Tetangco Bows Out With Philippine Prices Tamed, Fast GrowthBy
Central bank governor to retire in July after 12 years
Successor faces risks of weaker currency and rising prices
Amando Tetangco saw inflation surge to almost 11 percent and economic growth plunge to as low as 0.5 percent during his term as Philippine central bank governor. As he oversees his final rate meeting on Thursday, price gains are about a third of that and the economy is booming.
In his 12-year stint, Tetangco boosted reserves, reined in inflation, kept the currency stable and transformed the economy into among the world’s fastest-growing. Bangko Sentral ng Pilipinas held its benchmark rate at a record low 3 percent on Thursday, as predicted by all economists in a Bloomberg survey.
“Bangko Sentral is one of the most well-respected and credible central banks in the region,” said Michael Wan, an economist at Credit Suisse Group AG in Singapore. “Tetangco is to be credited for that. He has provided a very firm foundation for inflation targeting and built up strong buffers for the economy.”
Tetangco adopted dramatic reforms including transitioning to a rate corridor in 2016 for greater policy flexibility. He advocated targeted measures --- such as capping property loan collaterals --- a method that addresses specific risks, like asset bubbles, without hurting other parts of the economy.
The 64-year-old outgoing governor, who served under three presidents, has upheld central bank independence and avoided controversies. He was first appointed by Gloria Arroyo in 2005 and retained by Benigno Aquino in 2011.
A shooting enthusiast and car lover, Tetangco perfected the use of moral suasion: the art of influencing market behavior with his words rather than direct intervention. He also built the central bank into one of the most predictable in Asia, with policy makers including his deputies flagging the outlook for months in advance.
His other accomplishments include successfully pushing for a law that eased rules on foreign ownership of banks, boosting their capital and adopting stricter risk management.
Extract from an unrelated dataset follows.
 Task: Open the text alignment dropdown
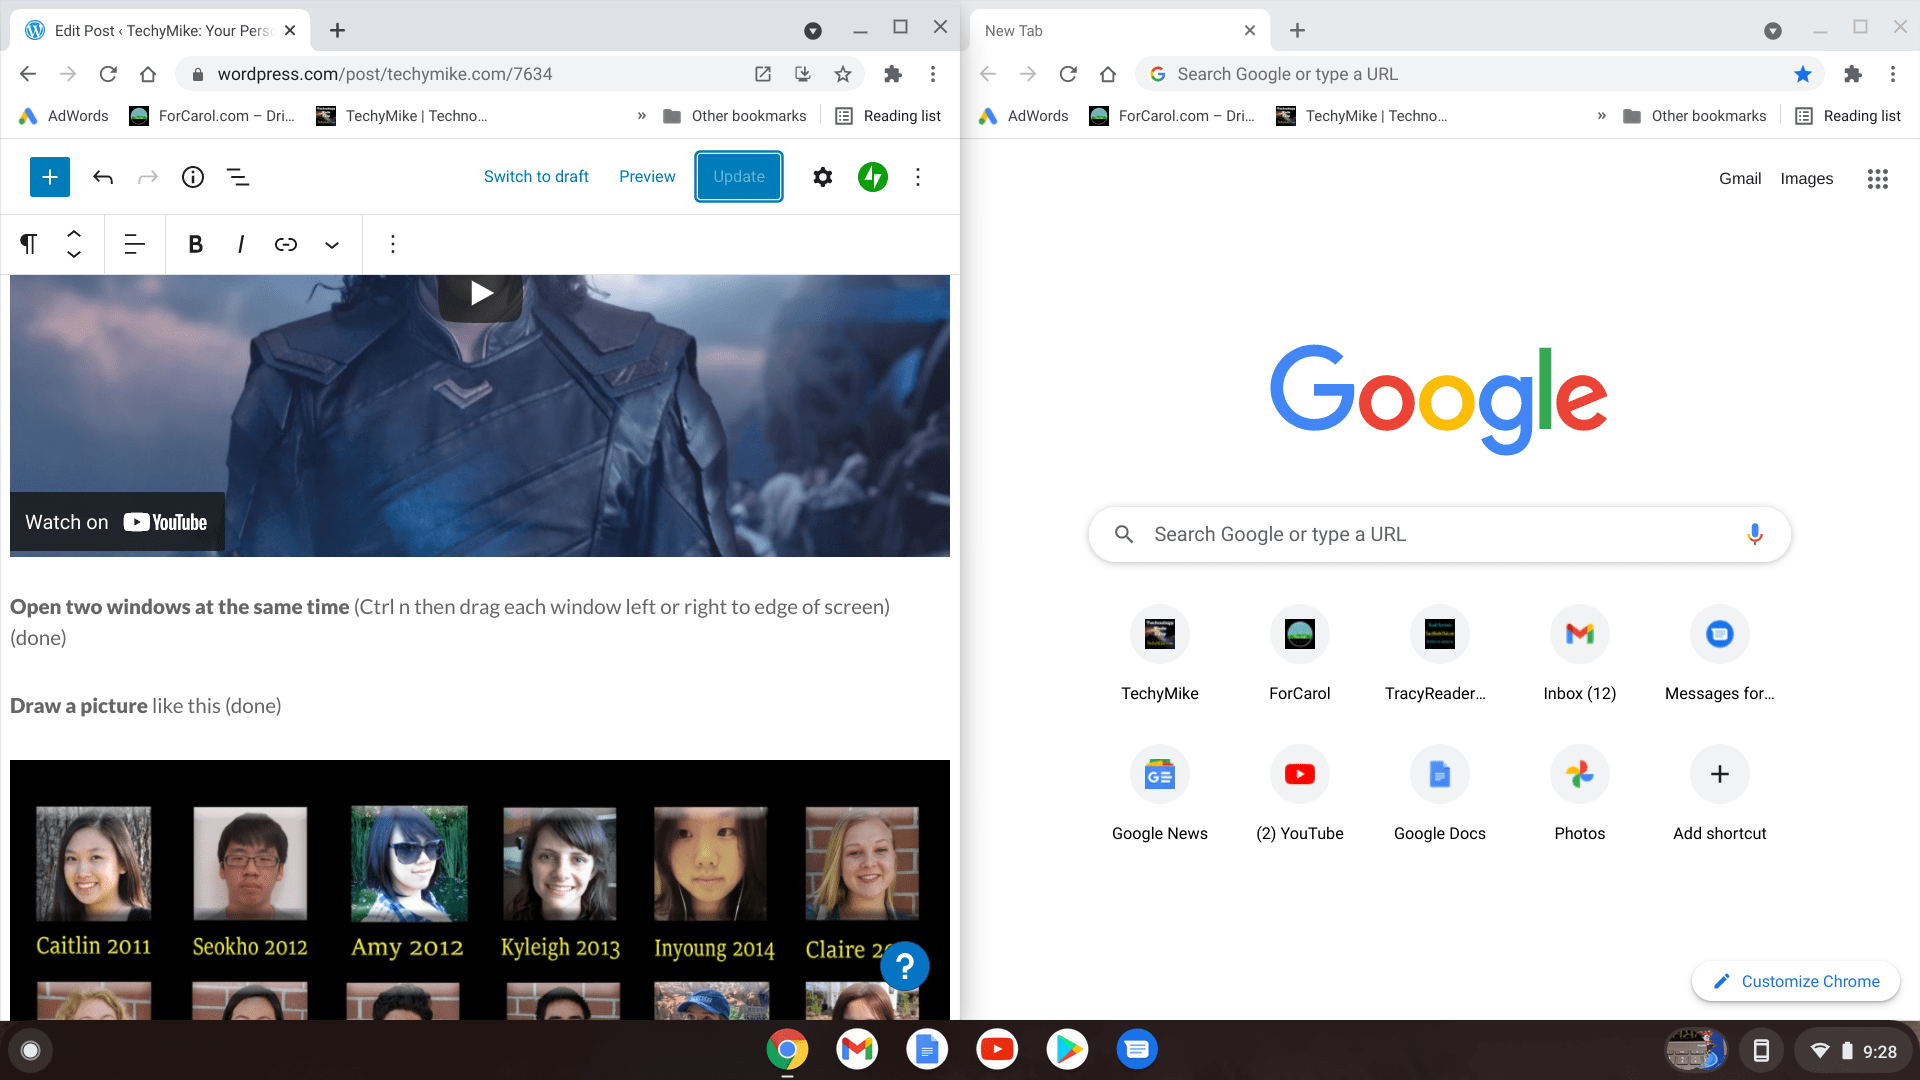[134, 244]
The last time annual inflation exceeded the target was in 2008 as oil prices surged. Bangko Sentral met the goal in the succeeding years until 2015 and 2016 when price gains were so muted that inflation fell below the target.
The inflation goal is determined by the central bank and may vary for each year. From 2017 to 2020, the target range is 2 percent to 4 percent.
Tetangco has kept rates steady since 2014 as the economy expanded more than 6 percent. In contrast, others in the region such as Indonesia and Malaysia have loosened monetary policies.
While economists predict the Philippines will be among the first to increase rates in the region this year, Tetangco’s successor Nestor Espenilla said in May the bank isn’t in a race to raise rates. Inflation is expected to ease after peaking in the third quarter and remain in the target range in 2017, the deputy governor said.
“A rate hike will likely be the first policy move under the new central bank governor,” said Gundy Cahyadi, an economist at DBS Holdings Ltd. in Singapore, who predicts it may come as early as August. “The upward trend in inflation, particularly core inflation, persists.”
The economy faces risks including a weaker peso as the U.S. tightens policy. The currency has lost almost 8 percent in the past 12 months to become Asia’s worst performer. The central bank also predicts the nation will post its first current account deficit in 15 years in 2017.
Tetangco, who retires on July 3, said he plans to visit his daughter in the U.S. and travel to places including Iceland to see the Northern Lights.
“I’m looking forward to that time,” the nation’s longest-serving governor, who had a heart bypass operation in 2010, said in an interview in April. “I can wake up late, spend more time with my wife and children.”